Tenemos un sistema de pago que está privatizado. Esta situación no me parece deseable porque creo que para el Uruguay del siglo XXII tiene que haber una infraestructura de pagos digitales que sea pública, que esté operada por el Estado. Eso es lo que está pasando en la mayoría de los países de Latinoamérica. Varios mercados lo que resolvieron es que los rieles de transferencias los opera el Estado, porque es infraestructura pública. Es cómo circula el valor económico, el dinero. Hay que entender que el dinero ya no circula a través del efectivo. Circula a través de los rieles de transferencias. Y por eso esos rieles tienen que ser públicos.

En la medida en que esos rieles están operados por un privado, el Estado no va a poder determinar la innovación que se puede desarrollar sobre ellos.

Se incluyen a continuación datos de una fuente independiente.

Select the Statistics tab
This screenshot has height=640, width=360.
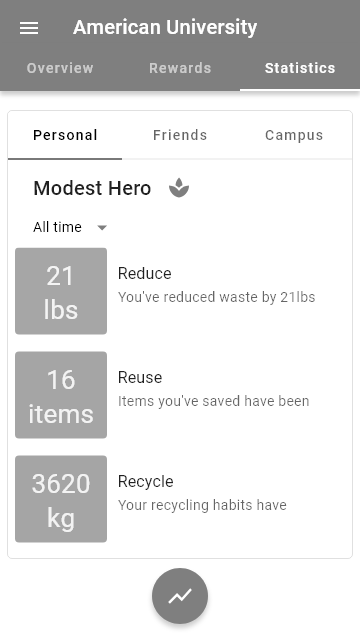coord(300,68)
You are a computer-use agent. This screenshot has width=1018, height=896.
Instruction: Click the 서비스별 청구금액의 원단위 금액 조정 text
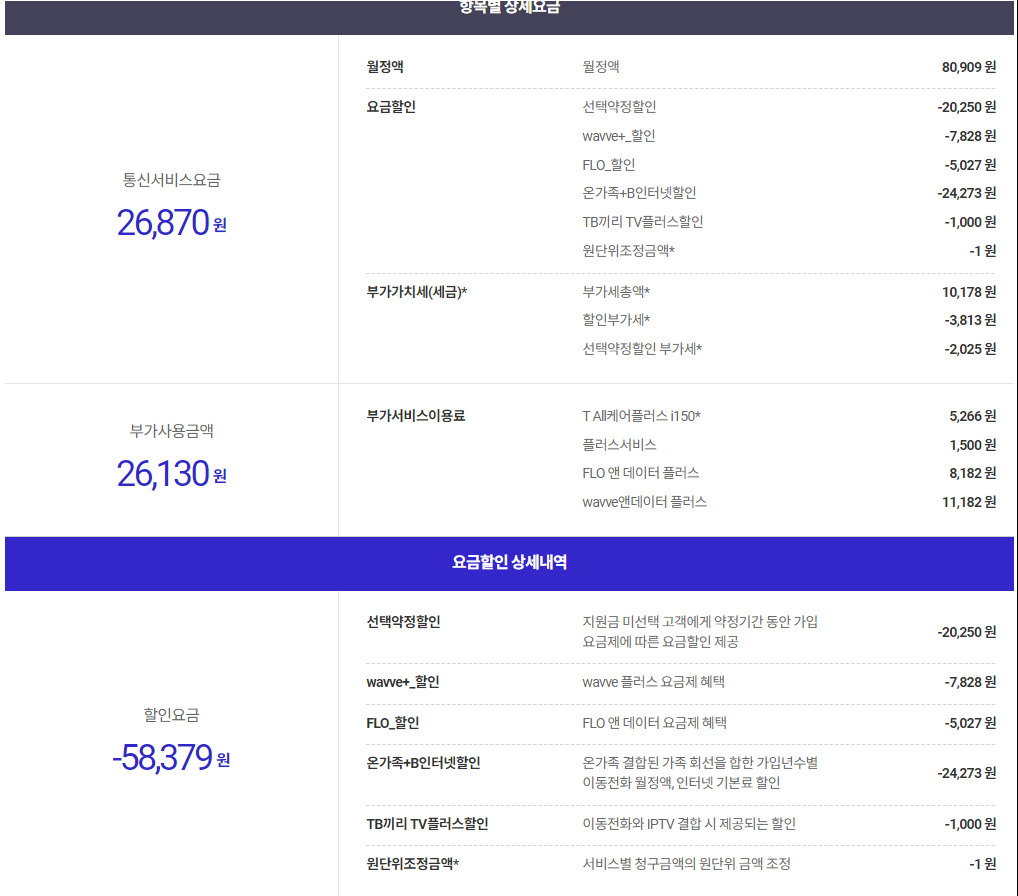click(686, 864)
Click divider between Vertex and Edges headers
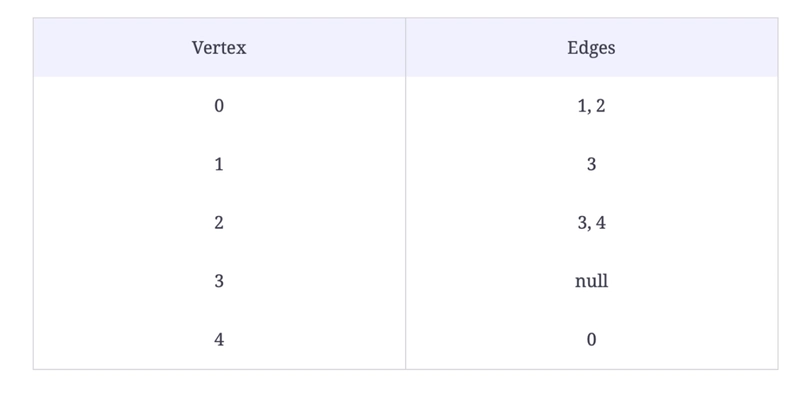 pos(406,47)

Por eso desde la Cámara de Fintech estamos promoviendo la existencia de una cámara compensadora alternativa. Porque creemos que para que exista innovación es necesario generar competencias sobre esos rieles. Hoy por hoy Urutec no tiene una competencia. Y eso genera inercias en cómo se disponibilizan esos rieles.

¿Por qué no tenemos PICS (servicios de iniciación de pagos) hoy por hoy? ¿Por qué las transferencias peer-to-peer no explotan como lo hicieron en Brasil, en Colombia, en Perú? Porque la experiencia de distribución de la transferencia es mala. Esa experiencia la está resolviendo Urutec, que no tiene incentivos para desarrollar una experiencia mejor.

Urutec lanzó un producto de transferencias peer-to-peer. Nadie lo conoce, porque no lo distribuyeron, porque no tienen incentivos. En Uruguay se resolvió que las transferencias digitales en puntos de venta se hagan a través del pos. ¿Por qué? Porque se utiliza la tarjeta de débito. ¿Quién se beneficia del uso de la tarjeta de débito en el punto de venta? El adquirente. ¿De quién es el adquirente? De los bancos.

Cuando hablamos de infraestructura bancaria hay algo que es súper importante entender. Que la infraestructura bancaria uno no la ve, pero existe y es condicionante de las interacciones financieras. Y lo otro es que es un diseño. Fue diseñado con un propósito, con incentivos. Obliga al usuario a actuar de una forma, porque de esa manera hay alguien que se beneficia. Es muy importante que en Uruguay se dé la discusión de qué infraestructura financiera queremos para beneficio de quién. ¿Cuál es la infraestructura financiera que queremos en el siglo XXII para Uruguay?

Uruguay es un país que siempre ha defendido mucho las empresas públicas. El uruguayo entiende que hay recursos que los tiene que administrar el Estado. Eso es parte de la idiosincrasia del país. Hay recursos que tenemos que son tan estratégicos y hacen tanto a la soberanía que los tiene que administrar el Estado. El agua, la energía, la telefonía, las redes de internet. En el siglo XXI, eso se amplía. ¿Cuáles son los recursos clave que tiene que administrar el Estado para la vida de los uruguayos en el futuro?

La vida no será solamente física, será digital. Estoy convencida de que los rieles de transferencias es una de las cosas que el Estado tiene que administrar. La identidad digital es otra que el Estado tiene que administrar, porque son bienes públicos digitales.

Me parece muy clave el rol del Banco Central. No sólo en el diseño de regulación apropiada para el mundo que viene, sino también en las capacidades tecnológicas que tiene que desarrollar para ese mundo del futuro.